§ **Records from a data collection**
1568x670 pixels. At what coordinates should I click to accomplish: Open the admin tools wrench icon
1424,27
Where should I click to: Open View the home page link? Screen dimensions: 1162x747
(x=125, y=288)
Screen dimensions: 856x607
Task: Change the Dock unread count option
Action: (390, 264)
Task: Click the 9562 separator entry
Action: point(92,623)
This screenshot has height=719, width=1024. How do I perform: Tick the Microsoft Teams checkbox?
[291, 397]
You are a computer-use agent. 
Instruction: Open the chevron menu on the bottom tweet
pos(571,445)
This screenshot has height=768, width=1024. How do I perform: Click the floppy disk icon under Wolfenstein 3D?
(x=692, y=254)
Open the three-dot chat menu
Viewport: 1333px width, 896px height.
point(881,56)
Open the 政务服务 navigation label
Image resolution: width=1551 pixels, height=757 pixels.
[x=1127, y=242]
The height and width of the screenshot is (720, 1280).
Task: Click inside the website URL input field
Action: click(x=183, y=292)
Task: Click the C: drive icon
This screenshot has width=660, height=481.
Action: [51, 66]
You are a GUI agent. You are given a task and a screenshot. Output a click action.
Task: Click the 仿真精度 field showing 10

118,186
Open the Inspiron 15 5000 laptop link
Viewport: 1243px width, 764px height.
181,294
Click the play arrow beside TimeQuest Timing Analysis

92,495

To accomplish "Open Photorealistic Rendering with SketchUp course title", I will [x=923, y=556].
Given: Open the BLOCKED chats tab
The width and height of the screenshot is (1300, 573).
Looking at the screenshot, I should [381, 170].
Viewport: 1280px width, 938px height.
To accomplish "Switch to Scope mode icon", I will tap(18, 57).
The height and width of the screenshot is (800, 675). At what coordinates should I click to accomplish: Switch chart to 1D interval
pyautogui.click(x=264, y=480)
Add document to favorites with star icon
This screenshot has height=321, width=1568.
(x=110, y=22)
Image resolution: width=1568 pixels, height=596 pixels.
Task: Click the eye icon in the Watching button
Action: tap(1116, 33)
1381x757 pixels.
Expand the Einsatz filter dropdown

§ **EXERCISE**
From the line that contains "The height and width of the screenshot is (800, 675)." down to the final line of the entries, print every line exactly as it is, and only those lines.

§ **ANSWER BOX**
The height and width of the screenshot is (800, 675). At what coordinates should I click to accomplish: Switch chart to 1D interval
pyautogui.click(x=264, y=480)
Add document to favorites with star icon
This screenshot has height=321, width=1568.
(x=110, y=22)
Image resolution: width=1568 pixels, height=596 pixels.
Task: Click the eye icon in the Watching button
Action: tap(1116, 33)
1381x757 pixels.
Expand the Einsatz filter dropdown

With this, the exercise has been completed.